RECORDS FOR THIS TASK START

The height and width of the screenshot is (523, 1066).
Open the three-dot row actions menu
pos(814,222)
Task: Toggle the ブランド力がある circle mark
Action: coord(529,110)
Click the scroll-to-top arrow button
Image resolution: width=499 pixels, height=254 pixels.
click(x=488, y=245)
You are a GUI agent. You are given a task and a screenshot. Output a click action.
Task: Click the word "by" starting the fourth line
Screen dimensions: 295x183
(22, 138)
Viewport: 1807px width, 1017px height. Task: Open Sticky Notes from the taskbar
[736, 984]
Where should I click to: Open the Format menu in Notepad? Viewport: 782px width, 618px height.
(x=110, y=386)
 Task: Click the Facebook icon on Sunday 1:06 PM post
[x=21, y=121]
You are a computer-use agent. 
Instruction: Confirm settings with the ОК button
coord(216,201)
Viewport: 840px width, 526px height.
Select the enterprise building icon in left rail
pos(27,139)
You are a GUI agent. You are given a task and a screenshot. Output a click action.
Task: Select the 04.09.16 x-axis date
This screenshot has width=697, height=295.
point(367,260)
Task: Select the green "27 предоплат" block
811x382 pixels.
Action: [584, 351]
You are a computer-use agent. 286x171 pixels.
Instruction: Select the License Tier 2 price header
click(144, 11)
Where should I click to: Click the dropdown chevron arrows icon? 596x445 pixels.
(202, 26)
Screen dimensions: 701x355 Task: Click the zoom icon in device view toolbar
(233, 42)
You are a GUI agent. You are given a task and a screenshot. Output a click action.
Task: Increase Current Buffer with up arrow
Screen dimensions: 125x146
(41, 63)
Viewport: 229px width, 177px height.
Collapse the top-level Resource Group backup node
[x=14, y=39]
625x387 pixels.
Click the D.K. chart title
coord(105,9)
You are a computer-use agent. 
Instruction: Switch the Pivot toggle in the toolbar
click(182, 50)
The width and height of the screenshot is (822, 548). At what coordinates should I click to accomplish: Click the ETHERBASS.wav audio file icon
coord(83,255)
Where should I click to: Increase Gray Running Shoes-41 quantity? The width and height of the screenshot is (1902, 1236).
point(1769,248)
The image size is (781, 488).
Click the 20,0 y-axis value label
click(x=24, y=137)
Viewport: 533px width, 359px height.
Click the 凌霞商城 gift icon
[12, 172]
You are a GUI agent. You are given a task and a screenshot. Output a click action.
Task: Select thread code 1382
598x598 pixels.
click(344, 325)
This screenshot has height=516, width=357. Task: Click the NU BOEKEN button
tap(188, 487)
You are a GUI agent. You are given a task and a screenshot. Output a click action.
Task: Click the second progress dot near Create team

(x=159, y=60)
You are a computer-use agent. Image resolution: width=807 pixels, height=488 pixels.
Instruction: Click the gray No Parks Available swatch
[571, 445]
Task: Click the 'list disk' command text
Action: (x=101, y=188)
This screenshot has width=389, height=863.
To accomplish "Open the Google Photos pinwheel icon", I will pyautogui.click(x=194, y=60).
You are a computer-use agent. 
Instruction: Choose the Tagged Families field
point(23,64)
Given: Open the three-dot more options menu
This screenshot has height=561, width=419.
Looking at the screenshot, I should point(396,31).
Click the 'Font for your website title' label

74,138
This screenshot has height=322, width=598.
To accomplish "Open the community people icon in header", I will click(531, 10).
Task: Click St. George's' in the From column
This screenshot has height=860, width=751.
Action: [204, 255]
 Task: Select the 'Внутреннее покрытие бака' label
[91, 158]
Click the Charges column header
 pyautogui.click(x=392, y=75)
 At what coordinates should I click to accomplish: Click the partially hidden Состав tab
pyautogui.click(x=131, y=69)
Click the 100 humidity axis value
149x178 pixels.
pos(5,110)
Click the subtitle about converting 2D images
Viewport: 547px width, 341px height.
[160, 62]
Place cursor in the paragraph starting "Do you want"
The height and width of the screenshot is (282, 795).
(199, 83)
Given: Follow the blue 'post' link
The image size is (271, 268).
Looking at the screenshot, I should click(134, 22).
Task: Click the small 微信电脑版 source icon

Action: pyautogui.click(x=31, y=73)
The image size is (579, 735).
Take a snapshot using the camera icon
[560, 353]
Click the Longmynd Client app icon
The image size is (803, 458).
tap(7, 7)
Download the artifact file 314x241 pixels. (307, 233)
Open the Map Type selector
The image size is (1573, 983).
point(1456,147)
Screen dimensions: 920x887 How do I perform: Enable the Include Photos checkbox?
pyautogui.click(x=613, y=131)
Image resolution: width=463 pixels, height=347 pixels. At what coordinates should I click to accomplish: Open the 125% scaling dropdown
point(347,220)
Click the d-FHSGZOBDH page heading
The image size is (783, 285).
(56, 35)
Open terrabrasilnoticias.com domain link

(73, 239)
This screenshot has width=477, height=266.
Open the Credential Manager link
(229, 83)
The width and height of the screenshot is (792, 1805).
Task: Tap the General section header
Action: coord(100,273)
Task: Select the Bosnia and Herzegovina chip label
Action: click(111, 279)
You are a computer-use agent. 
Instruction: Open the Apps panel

RECORDS FOR THIS TASK END

Could you transcribe the records in full, exactly?

▶ _EXPECTED ANSWER_
The height and width of the screenshot is (523, 1066).
Open the three-dot row actions menu
pos(814,222)
Task: Toggle the ブランド力がある circle mark
Action: coord(529,110)
Click the scroll-to-top arrow button
Image resolution: width=499 pixels, height=254 pixels.
click(x=488, y=245)
You are a GUI agent. You are given a task and a screenshot. Output a click action.
Task: Click the word "by" starting the fourth line
Screen dimensions: 295x183
(22, 138)
Viewport: 1807px width, 1017px height. Task: Open Sticky Notes from the taskbar
[736, 984]
Where should I click to: Open the Format menu in Notepad? Viewport: 782px width, 618px height.
(x=110, y=386)
 Task: Click the Facebook icon on Sunday 1:06 PM post
[x=21, y=121]
You are a computer-use agent. 
Instruction: Confirm settings with the ОК button
coord(216,201)
Viewport: 840px width, 526px height.
Select the enterprise building icon in left rail
pos(27,139)
You are a GUI agent. You are given a task and a screenshot. Output a click action.
Task: Select the 04.09.16 x-axis date
This screenshot has width=697, height=295.
point(367,260)
Task: Select the green "27 предоплат" block
811x382 pixels.
Action: [584, 351]
You are a computer-use agent. 286x171 pixels.
Instruction: Select the License Tier 2 price header
click(144, 11)
Where should I click to: Click the dropdown chevron arrows icon? 596x445 pixels.
(202, 26)
Screen dimensions: 701x355 Task: Click the zoom icon in device view toolbar
(233, 42)
You are a GUI agent. You are given a task and a screenshot. Output a click action.
Task: Increase Current Buffer with up arrow
Screen dimensions: 125x146
(41, 63)
Viewport: 229px width, 177px height.
Collapse the top-level Resource Group backup node
[x=14, y=39]
625x387 pixels.
Click the D.K. chart title
coord(105,9)
You are a computer-use agent. 
Instruction: Switch the Pivot toggle in the toolbar
click(182, 50)
The width and height of the screenshot is (822, 548). At what coordinates should I click to accomplish: Click the ETHERBASS.wav audio file icon
coord(83,255)
Where should I click to: Increase Gray Running Shoes-41 quantity? The width and height of the screenshot is (1902, 1236).
point(1769,248)
The image size is (781, 488).
Click the 20,0 y-axis value label
click(x=24, y=137)
Viewport: 533px width, 359px height.
Click the 凌霞商城 gift icon
[12, 172]
You are a GUI agent. You are given a task and a screenshot. Output a click action.
Task: Select thread code 1382
598x598 pixels.
click(344, 325)
This screenshot has height=516, width=357. Task: Click the NU BOEKEN button
tap(188, 487)
You are a GUI agent. You are given a task and a screenshot. Output a click action.
Task: Click the second progress dot near Create team

(x=159, y=60)
You are a computer-use agent. Image resolution: width=807 pixels, height=488 pixels.
Instruction: Click the gray No Parks Available swatch
[571, 445]
Task: Click the 'list disk' command text
Action: (x=101, y=188)
This screenshot has width=389, height=863.
To accomplish "Open the Google Photos pinwheel icon", I will pyautogui.click(x=194, y=60).
You are a computer-use agent. 
Instruction: Choose the Tagged Families field
point(23,64)
Given: Open the three-dot more options menu
This screenshot has height=561, width=419.
Looking at the screenshot, I should point(396,31).
Click the 'Font for your website title' label

74,138
This screenshot has height=322, width=598.
To accomplish "Open the community people icon in header", I will click(531, 10).
Task: Click St. George's' in the From column
This screenshot has height=860, width=751.
Action: [204, 255]
 Task: Select the 'Внутреннее покрытие бака' label
[91, 158]
Click the Charges column header
 pyautogui.click(x=392, y=75)
 At what coordinates should I click to accomplish: Click the partially hidden Состав tab
pyautogui.click(x=131, y=69)
Click the 100 humidity axis value
149x178 pixels.
pos(5,110)
Click the subtitle about converting 2D images
Viewport: 547px width, 341px height.
[160, 62]
Place cursor in the paragraph starting "Do you want"
The height and width of the screenshot is (282, 795).
(199, 83)
Given: Follow the blue 'post' link
The image size is (271, 268).
Looking at the screenshot, I should click(134, 22).
Task: Click the small 微信电脑版 source icon

Action: pyautogui.click(x=31, y=73)
The image size is (579, 735).
Take a snapshot using the camera icon
[560, 353]
Click the Longmynd Client app icon
The image size is (803, 458).
tap(7, 7)
Download the artifact file 314x241 pixels. (307, 233)
Open the Map Type selector
The image size is (1573, 983).
point(1456,147)
Screen dimensions: 920x887 How do I perform: Enable the Include Photos checkbox?
pyautogui.click(x=613, y=131)
Image resolution: width=463 pixels, height=347 pixels. At what coordinates should I click to accomplish: Open the 125% scaling dropdown
point(347,220)
Click the d-FHSGZOBDH page heading
The image size is (783, 285).
(56, 35)
Open terrabrasilnoticias.com domain link

(73, 239)
This screenshot has width=477, height=266.
Open the Credential Manager link
(229, 83)
The width and height of the screenshot is (792, 1805).
Task: Tap the General section header
Action: coord(100,273)
Task: Select the Bosnia and Herzegovina chip label
Action: click(111, 279)
You are a computer-use agent. 
Instruction: Open the Apps panel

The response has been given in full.